Problems to work on:
(1) Print everything in the passage on new sources of data from "Then the question" down to "smartphones on the planet.".
(2) According to the passage on new sources of data, why is there enormous interest in robotics research, especially humanoid robots? Answer in one to three sentences.
* START Selected passage *
Just by using a different technology, a lot of issues are eliminated, everything is streamlined, maybe becomes even more scalable and it can be deployed faster in a more sustainable trust leveraging manner, as long as the information is also well shared, not only inside, but also with every stakeholder, the regulators, the public, and so on.

Then the question also arises, if technology is such a defining factor, what are the sources of data? What are potentially new sources of data that can be used? For a long time now, almost 20 years, we have become accustomed to the fact that we need humans to efficiently deploy sensors around the world, because these sensors are our smartphones. They are the best sources of data with dozens of different types of sources that we can leverage – their location, the way they are used, the applications, such a rich source of data. However, we are only 8 billion people on the planet. We cannot sell more than 8 billion smartphones on the planet.

One of the unexpected consequences of autonomous vehicles is going to be that at the beginning we will think, oh, of course, cars without a driver. It is exactly like horseless carriages. At the beginning, they looked exactly like the ones with a horse, just without a horse. And our self-driving cars will look exactly like cars. But very soon we will realize, oh, it’s 100 pounds or 200 in my case of human that is not needed in the car. Maybe the shape of the self-driving vehicle can be very different. And we will have an explosion of form factors from very big to very small. And maybe in 10 years’ time, a conference like this will be full of self-driving things, autonomous things of all kinds, of all form factors, supporting completely novel use cases of data.

The last remark that I want to make as a consequence of this, not only of why we measure and how and what we measure and the unexpected sources of data, is that this imagination drives innovation. The reason why we have this enormous interest in robotics research, in particular humanoid robots, is because of the unquenchable thirst of AI applications for new kinds of data. Yes, the traditional sources of human-generated data are relatively limited. So we need to generate orders of magnitude new data which we are in the process of doing thanks to the autonomous platforms that interact with and interface with the physical world are able to generate an unbounded set of valuable data that we will then leverage and use in our applications.
* END Selected passage *
* START Material provided *
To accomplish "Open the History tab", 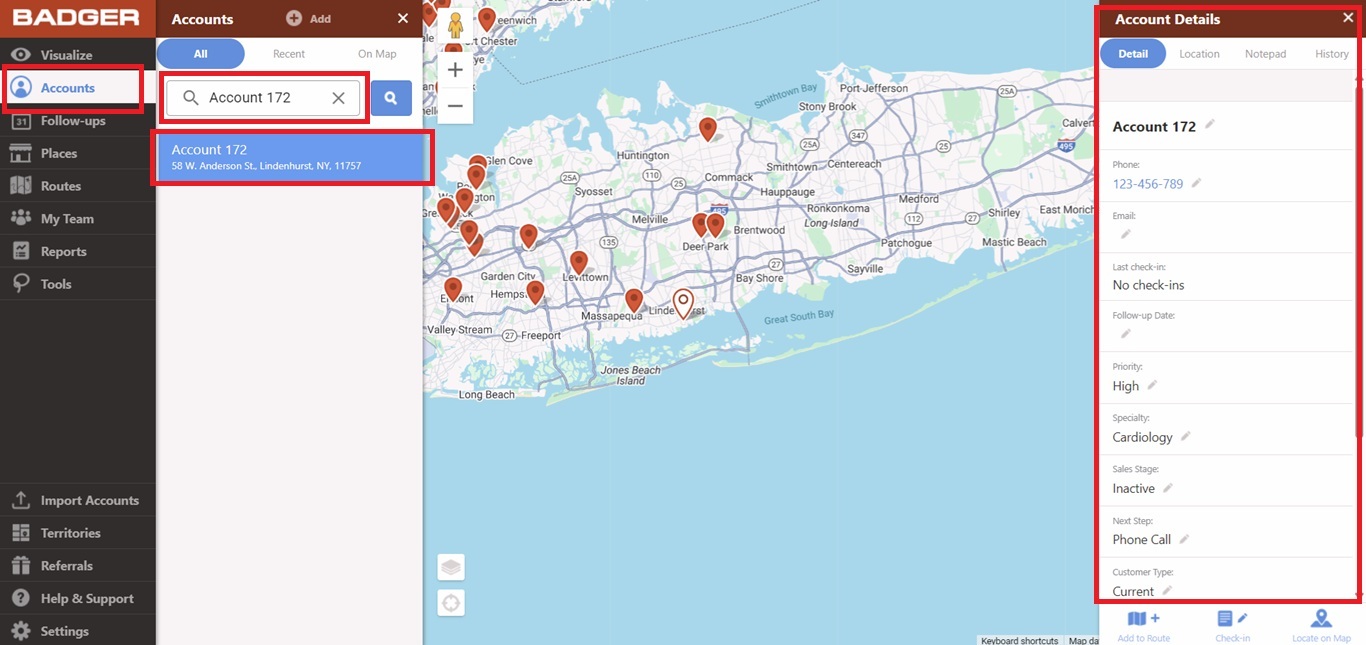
* END Material provided *
Response list:
(1)
Then the question also arises, if technology is such a defining factor, what are the sources of data? What are potentially new sources of data that can be used? For a long time now, almost 20 years, we have become accustomed to the fact that we need humans to efficiently deploy sensors around the world, because these sensors are our smartphones. They are the best sources of data with dozens of different types of sources that we can leverage – their location, the way they are used, the applications, such a rich source of data. However, we are only 8 billion people on the planet. We cannot sell more than 8 billion smartphones on the planet.

(2) The interest comes from AI applications' unquenchable thirst for new kinds of data. Traditional human-generated data is relatively limited, so orders of magnitude more data must be generated. Autonomous platforms that interact with the physical world can produce an unbounded set of valuable data.